Efficient Reinforcement Learning for Autonomous Driving with Parameterized Skills and Priors
Letian Wang, Jie Liu, Hao Shao, Wenshuo Wang, Ruobing Chen, Yu Liu, Steven L. Waslander
TL;DR
The paper tackles learning autonomous driving policies in dense, interactive traffic where learning directly over low-level controls is inefficient. It introduces ASAP-RL, which learns over parameterized ego-centric motion skills and leverages expert priors via inverse skill parameter recovery and a double initialization strategy for actor and critic pretraining. The approach yields higher learning efficiency and better driving performance than baselines that use skills or priors separately, demonstrated across highway, intersection, and roundabout scenarios with sparse rewards. By operating in the skill parameter space and exploiting priors, ASAP-RL achieves robust, diverse, and safe driving maneuvers with improved sample efficiency. The work provides practical avenues for deploying RL-based autonomous driving in complex real-world traffic and includes open-source code to facilitate further research.
Abstract
When autonomous vehicles are deployed on public roads, they will encounter countless and diverse driving situations. Many manually designed driving policies are difficult to scale to the real world. Fortunately, reinforcement learning has shown great success in many tasks by automatic trial and error.
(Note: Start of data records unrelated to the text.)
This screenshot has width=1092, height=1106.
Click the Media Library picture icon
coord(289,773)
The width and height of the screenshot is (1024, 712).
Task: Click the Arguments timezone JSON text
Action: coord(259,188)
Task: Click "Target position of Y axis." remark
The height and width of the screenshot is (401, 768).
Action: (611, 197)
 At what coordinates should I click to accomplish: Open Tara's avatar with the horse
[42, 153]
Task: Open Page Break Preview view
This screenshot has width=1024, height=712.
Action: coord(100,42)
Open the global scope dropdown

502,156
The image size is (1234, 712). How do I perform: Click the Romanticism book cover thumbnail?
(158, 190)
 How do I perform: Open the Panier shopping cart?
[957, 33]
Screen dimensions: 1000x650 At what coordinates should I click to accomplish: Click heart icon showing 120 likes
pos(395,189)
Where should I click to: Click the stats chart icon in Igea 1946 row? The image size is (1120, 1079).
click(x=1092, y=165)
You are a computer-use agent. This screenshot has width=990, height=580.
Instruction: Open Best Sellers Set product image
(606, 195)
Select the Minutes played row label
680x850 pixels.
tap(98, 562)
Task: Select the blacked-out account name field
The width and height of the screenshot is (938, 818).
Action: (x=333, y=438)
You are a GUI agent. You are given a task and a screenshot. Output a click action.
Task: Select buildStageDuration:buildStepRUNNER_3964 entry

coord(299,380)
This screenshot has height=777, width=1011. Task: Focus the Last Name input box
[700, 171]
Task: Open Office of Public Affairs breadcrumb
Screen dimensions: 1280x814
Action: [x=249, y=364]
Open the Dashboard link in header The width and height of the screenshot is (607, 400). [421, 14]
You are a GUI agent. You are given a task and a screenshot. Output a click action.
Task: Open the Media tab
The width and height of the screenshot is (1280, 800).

However, when it comes to autonomous driving in interactive dense traffic, RL agents either fail to learn reasonable performance or necessitate a large amount of data. Our insight is that when humans learn to drive, they will 1) make decisions over the high-level skill space instead of the low-level control space and 2) leverage expert prior knowledge rather than learning from scratch. Inspired by this, we propose ASAP-RL, an efficient reinforcement learning algorithm for autonomous driving that simultaneously leverages motion skills and expert priors. We first parameterized motion skills, which are diverse enough to cover various complex driving scenarios and situations. A skill parameter inverse recovery method is proposed to convert expert demonstrations from control space to skill space. A simple but effective double initialization technique is proposed to leverage expert priors while bypassing the issue of expert suboptimality and early performance degradation. We validate our proposed method on interactive dense-traffic driving tasks given simple and sparse rewards. Experimental results show that our method can lead to higher learning efficiency and better driving performance relative to previous methods that exploit skills and priors differently. Code is open-sourced to facilitate further research.